Figure 3.

Morphology of Δgas1 Mutant Strains.

(A) Haploid sporidia of wild-type strain FB2 (top panel) and Δgas1 strain HUB14 (bottom panel) as visualized by differential interference contrast optics (left panel) and after staining for chitin with fluorescein isothiocyanate–conjugated WGA (right panel). The lateral walls of Δgas1 mutant cells are more strongly stained, suggesting that chitin is more accessible to the dye. Bar = 5 μm.

(B) Mating assays of wild-type and mutant strains. Wild-type (FB1 and FB2) and Δgas1 mutant strains (HBU13 and HBU14) were spotted on charcoal-containing agar plates either as pure cultures or as mixtures with the compatible strains and incubated for 24 h (top panel) or 48 h (bottom panel) at 20°C. The appearance of white filaments indicates formation of dikaryotic hyphae. The cross of Δgas1 mutant strains develops dikaryotic hyphae slightly slower.

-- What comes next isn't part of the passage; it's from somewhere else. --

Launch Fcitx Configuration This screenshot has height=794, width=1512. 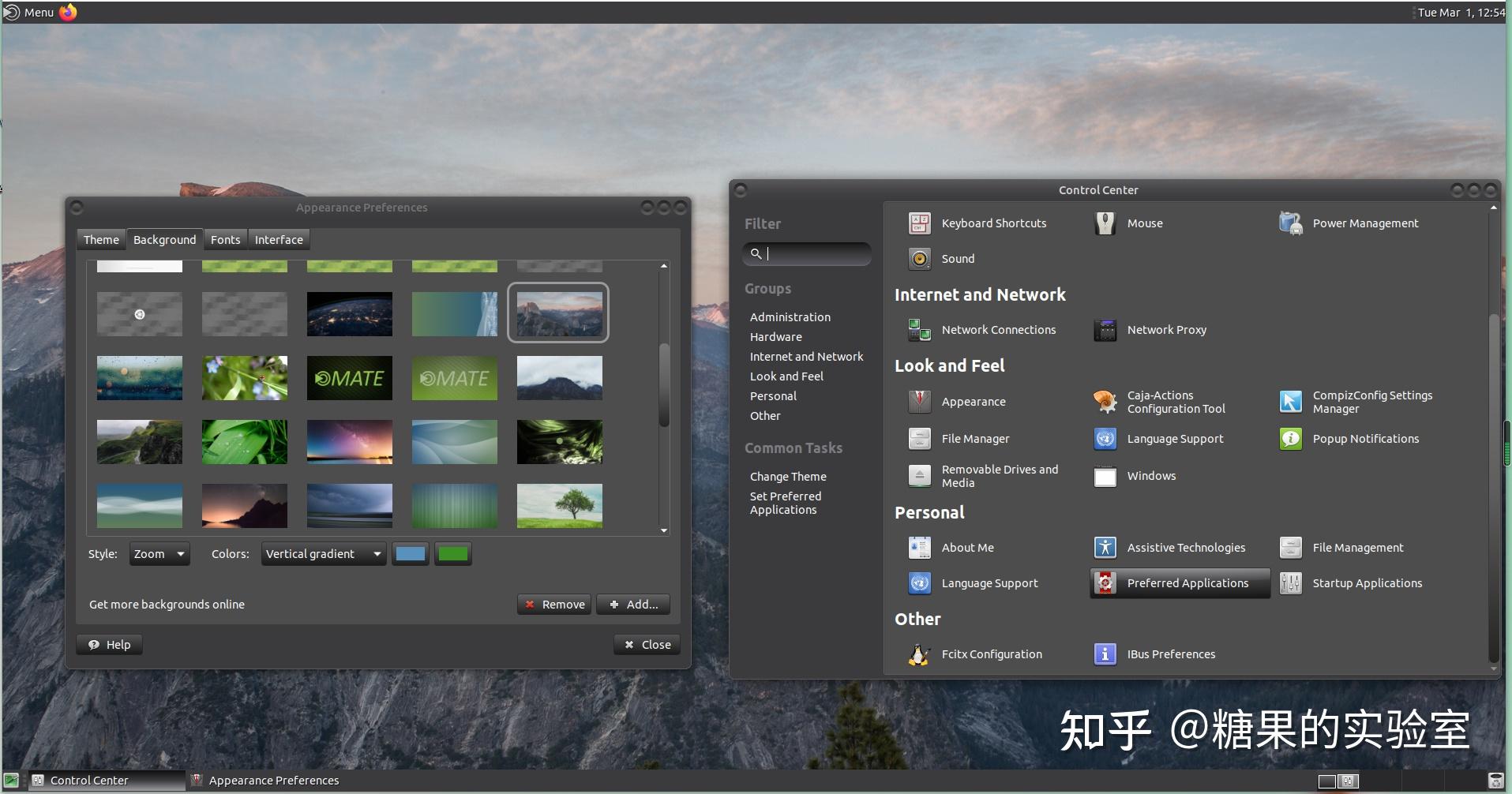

(C) Dikaryotic hyphae formed by a cross of the wild-type strains FB1 and FB2 or the Δgas1 mutant strains HBU13 and HBU14 after 24 h on charcoal-containing agar plates. Both wild-type and Δgas1 hyphae are straight, grow with a long extended tip cell, and form basal empty sections (top panel). With both strain combinations, these sections are limited by two septa as visualized using WGA (septa, bottom left panel). The tip cells of both strain combinations contain two nuclei as seen by 4′,6-diamidino-2-phenylindole (DAPI) straining of DNA (nuclei, lower middle panel) and carry a cap of chitin at the tip (tips, bottom right panel), indicating growth by tip extension. Bars = 10 μm.